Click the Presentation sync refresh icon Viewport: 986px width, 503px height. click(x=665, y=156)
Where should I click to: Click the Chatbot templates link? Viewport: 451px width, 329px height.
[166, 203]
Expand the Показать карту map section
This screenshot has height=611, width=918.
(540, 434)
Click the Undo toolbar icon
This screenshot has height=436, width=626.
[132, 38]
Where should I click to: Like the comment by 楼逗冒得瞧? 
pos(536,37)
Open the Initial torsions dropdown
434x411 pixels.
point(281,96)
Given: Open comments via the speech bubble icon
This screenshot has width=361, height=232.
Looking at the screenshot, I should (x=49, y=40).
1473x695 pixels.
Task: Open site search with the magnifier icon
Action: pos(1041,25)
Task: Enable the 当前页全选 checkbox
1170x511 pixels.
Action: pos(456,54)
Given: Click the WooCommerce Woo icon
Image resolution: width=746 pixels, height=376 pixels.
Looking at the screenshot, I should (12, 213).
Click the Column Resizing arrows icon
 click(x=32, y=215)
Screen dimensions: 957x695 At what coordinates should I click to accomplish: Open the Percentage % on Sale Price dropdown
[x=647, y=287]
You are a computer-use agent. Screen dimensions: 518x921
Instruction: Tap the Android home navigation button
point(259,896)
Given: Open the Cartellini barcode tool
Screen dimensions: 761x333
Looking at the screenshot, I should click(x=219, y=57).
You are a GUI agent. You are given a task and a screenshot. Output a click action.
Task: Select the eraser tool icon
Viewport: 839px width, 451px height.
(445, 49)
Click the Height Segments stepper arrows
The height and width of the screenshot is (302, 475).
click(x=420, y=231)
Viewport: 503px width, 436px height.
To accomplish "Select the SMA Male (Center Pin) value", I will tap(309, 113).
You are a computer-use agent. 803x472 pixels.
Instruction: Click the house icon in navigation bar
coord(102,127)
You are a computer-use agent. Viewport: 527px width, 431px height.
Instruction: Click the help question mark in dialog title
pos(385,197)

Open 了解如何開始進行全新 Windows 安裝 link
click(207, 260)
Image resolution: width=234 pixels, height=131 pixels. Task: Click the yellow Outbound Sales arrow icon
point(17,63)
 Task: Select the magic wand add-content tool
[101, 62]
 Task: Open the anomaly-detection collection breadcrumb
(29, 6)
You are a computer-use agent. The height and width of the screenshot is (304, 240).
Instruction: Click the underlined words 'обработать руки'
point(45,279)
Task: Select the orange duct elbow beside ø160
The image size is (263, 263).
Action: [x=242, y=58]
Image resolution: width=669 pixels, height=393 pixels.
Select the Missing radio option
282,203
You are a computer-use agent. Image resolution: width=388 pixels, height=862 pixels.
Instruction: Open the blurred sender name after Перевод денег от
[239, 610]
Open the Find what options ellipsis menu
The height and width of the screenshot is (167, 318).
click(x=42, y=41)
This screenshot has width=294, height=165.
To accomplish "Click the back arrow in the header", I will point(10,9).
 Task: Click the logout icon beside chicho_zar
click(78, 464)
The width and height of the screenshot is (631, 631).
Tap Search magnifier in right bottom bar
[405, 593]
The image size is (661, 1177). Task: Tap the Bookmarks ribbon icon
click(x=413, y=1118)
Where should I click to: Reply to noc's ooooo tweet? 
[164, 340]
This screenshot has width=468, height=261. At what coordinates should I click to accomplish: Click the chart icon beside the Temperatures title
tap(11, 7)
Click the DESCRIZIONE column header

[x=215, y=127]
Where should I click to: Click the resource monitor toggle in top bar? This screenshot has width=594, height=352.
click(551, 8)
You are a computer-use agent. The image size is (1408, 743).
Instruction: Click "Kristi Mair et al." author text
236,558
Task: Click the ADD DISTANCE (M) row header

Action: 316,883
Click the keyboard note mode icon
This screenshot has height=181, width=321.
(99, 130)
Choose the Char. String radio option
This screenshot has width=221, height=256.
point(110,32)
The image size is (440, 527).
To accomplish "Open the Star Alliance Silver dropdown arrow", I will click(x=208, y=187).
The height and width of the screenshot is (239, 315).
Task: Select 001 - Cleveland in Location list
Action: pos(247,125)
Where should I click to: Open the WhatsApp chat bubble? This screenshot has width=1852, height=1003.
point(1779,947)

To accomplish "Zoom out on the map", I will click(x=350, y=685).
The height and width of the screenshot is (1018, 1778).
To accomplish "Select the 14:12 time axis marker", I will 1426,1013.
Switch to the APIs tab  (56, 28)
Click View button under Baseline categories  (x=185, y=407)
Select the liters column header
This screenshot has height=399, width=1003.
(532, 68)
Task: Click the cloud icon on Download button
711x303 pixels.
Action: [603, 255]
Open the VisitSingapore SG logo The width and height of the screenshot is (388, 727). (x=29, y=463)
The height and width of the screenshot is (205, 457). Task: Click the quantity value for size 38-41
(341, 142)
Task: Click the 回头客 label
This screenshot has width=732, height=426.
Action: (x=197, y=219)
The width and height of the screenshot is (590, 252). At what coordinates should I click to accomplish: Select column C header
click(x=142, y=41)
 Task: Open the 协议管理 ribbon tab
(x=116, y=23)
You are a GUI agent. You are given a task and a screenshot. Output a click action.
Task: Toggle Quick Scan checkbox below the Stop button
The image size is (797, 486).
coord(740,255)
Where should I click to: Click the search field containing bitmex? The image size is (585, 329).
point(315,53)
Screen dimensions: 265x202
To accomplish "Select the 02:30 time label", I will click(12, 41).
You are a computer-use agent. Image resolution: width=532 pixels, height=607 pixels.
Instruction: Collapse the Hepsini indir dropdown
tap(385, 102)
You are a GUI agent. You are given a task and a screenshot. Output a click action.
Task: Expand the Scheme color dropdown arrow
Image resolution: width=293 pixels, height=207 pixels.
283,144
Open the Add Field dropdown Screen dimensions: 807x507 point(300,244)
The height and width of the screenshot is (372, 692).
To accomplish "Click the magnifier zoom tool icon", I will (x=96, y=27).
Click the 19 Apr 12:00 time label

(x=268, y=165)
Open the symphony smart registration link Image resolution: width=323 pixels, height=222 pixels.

• • • •

- **Work task**
Generate an exact reproduction of all entries.

- **Response below**
Click the Presentation sync refresh icon Viewport: 986px width, 503px height. click(x=665, y=156)
Where should I click to: Click the Chatbot templates link? Viewport: 451px width, 329px height.
[166, 203]
Expand the Показать карту map section
This screenshot has height=611, width=918.
(540, 434)
Click the Undo toolbar icon
This screenshot has height=436, width=626.
[132, 38]
Where should I click to: Like the comment by 楼逗冒得瞧? 
pos(536,37)
Open the Initial torsions dropdown
434x411 pixels.
point(281,96)
Given: Open comments via the speech bubble icon
This screenshot has width=361, height=232.
Looking at the screenshot, I should (x=49, y=40).
1473x695 pixels.
Task: Open site search with the magnifier icon
Action: pos(1041,25)
Task: Enable the 当前页全选 checkbox
1170x511 pixels.
Action: pos(456,54)
Given: Click the WooCommerce Woo icon
Image resolution: width=746 pixels, height=376 pixels.
Looking at the screenshot, I should (12, 213).
Click the Column Resizing arrows icon
 click(x=32, y=215)
Screen dimensions: 957x695 At what coordinates should I click to accomplish: Open the Percentage % on Sale Price dropdown
[x=647, y=287]
You are a computer-use agent. Screen dimensions: 518x921
Instruction: Tap the Android home navigation button
point(259,896)
Given: Open the Cartellini barcode tool
Screen dimensions: 761x333
Looking at the screenshot, I should click(x=219, y=57).
You are a GUI agent. You are given a task and a screenshot. Output a click action.
Task: Select the eraser tool icon
Viewport: 839px width, 451px height.
(445, 49)
Click the Height Segments stepper arrows
The height and width of the screenshot is (302, 475).
click(x=420, y=231)
Viewport: 503px width, 436px height.
To accomplish "Select the SMA Male (Center Pin) value", I will tap(309, 113).
You are a computer-use agent. 803x472 pixels.
Instruction: Click the house icon in navigation bar
coord(102,127)
You are a computer-use agent. Viewport: 527px width, 431px height.
Instruction: Click the help question mark in dialog title
pos(385,197)

Open 了解如何開始進行全新 Windows 安裝 link
click(207, 260)
Image resolution: width=234 pixels, height=131 pixels. Task: Click the yellow Outbound Sales arrow icon
point(17,63)
 Task: Select the magic wand add-content tool
[101, 62]
 Task: Open the anomaly-detection collection breadcrumb
(29, 6)
You are a computer-use agent. The height and width of the screenshot is (304, 240).
Instruction: Click the underlined words 'обработать руки'
point(45,279)
Task: Select the orange duct elbow beside ø160
The image size is (263, 263).
Action: [x=242, y=58]
Image resolution: width=669 pixels, height=393 pixels.
Select the Missing radio option
282,203
You are a computer-use agent. Image resolution: width=388 pixels, height=862 pixels.
Instruction: Open the blurred sender name after Перевод денег от
[239, 610]
Open the Find what options ellipsis menu
The height and width of the screenshot is (167, 318).
click(x=42, y=41)
This screenshot has width=294, height=165.
To accomplish "Click the back arrow in the header", I will point(10,9).
 Task: Click the logout icon beside chicho_zar
click(78, 464)
The width and height of the screenshot is (631, 631).
Tap Search magnifier in right bottom bar
[405, 593]
The image size is (661, 1177). Task: Tap the Bookmarks ribbon icon
click(x=413, y=1118)
Where should I click to: Reply to noc's ooooo tweet? 
[164, 340]
This screenshot has width=468, height=261. At what coordinates should I click to accomplish: Click the chart icon beside the Temperatures title
tap(11, 7)
Click the DESCRIZIONE column header

[x=215, y=127]
Where should I click to: Click the resource monitor toggle in top bar? This screenshot has width=594, height=352.
click(551, 8)
You are a computer-use agent. The image size is (1408, 743).
Instruction: Click "Kristi Mair et al." author text
236,558
Task: Click the ADD DISTANCE (M) row header

Action: 316,883
Click the keyboard note mode icon
This screenshot has height=181, width=321.
(99, 130)
Choose the Char. String radio option
This screenshot has width=221, height=256.
point(110,32)
The image size is (440, 527).
To accomplish "Open the Star Alliance Silver dropdown arrow", I will click(x=208, y=187).
The height and width of the screenshot is (239, 315).
Task: Select 001 - Cleveland in Location list
Action: pos(247,125)
Where should I click to: Open the WhatsApp chat bubble? This screenshot has width=1852, height=1003.
point(1779,947)

To accomplish "Zoom out on the map", I will click(x=350, y=685).
The height and width of the screenshot is (1018, 1778).
To accomplish "Select the 14:12 time axis marker", I will 1426,1013.
Switch to the APIs tab  (56, 28)
Click View button under Baseline categories  (x=185, y=407)
Select the liters column header
This screenshot has height=399, width=1003.
(532, 68)
Task: Click the cloud icon on Download button
711x303 pixels.
Action: [603, 255]
Open the VisitSingapore SG logo The width and height of the screenshot is (388, 727). (x=29, y=463)
The height and width of the screenshot is (205, 457). Task: Click the quantity value for size 38-41
(341, 142)
Task: Click the 回头客 label
This screenshot has width=732, height=426.
Action: (x=197, y=219)
The width and height of the screenshot is (590, 252). At what coordinates should I click to accomplish: Select column C header
click(x=142, y=41)
 Task: Open the 协议管理 ribbon tab
(x=116, y=23)
You are a GUI agent. You are given a task and a screenshot. Output a click action.
Task: Toggle Quick Scan checkbox below the Stop button
The image size is (797, 486).
coord(740,255)
Where should I click to: Click the search field containing bitmex? The image size is (585, 329).
point(315,53)
Screen dimensions: 265x202
To accomplish "Select the 02:30 time label", I will click(12, 41).
You are a computer-use agent. Image resolution: width=532 pixels, height=607 pixels.
Instruction: Collapse the Hepsini indir dropdown
tap(385, 102)
You are a GUI agent. You are given a task and a screenshot. Output a click action.
Task: Expand the Scheme color dropdown arrow
Image resolution: width=293 pixels, height=207 pixels.
283,144
Open the Add Field dropdown Screen dimensions: 807x507 point(300,244)
The height and width of the screenshot is (372, 692).
To accomplish "Click the magnifier zoom tool icon", I will (x=96, y=27).
Click the 19 Apr 12:00 time label

(x=268, y=165)
Open the symphony smart registration link Image resolution: width=323 pixels, height=222 pixels.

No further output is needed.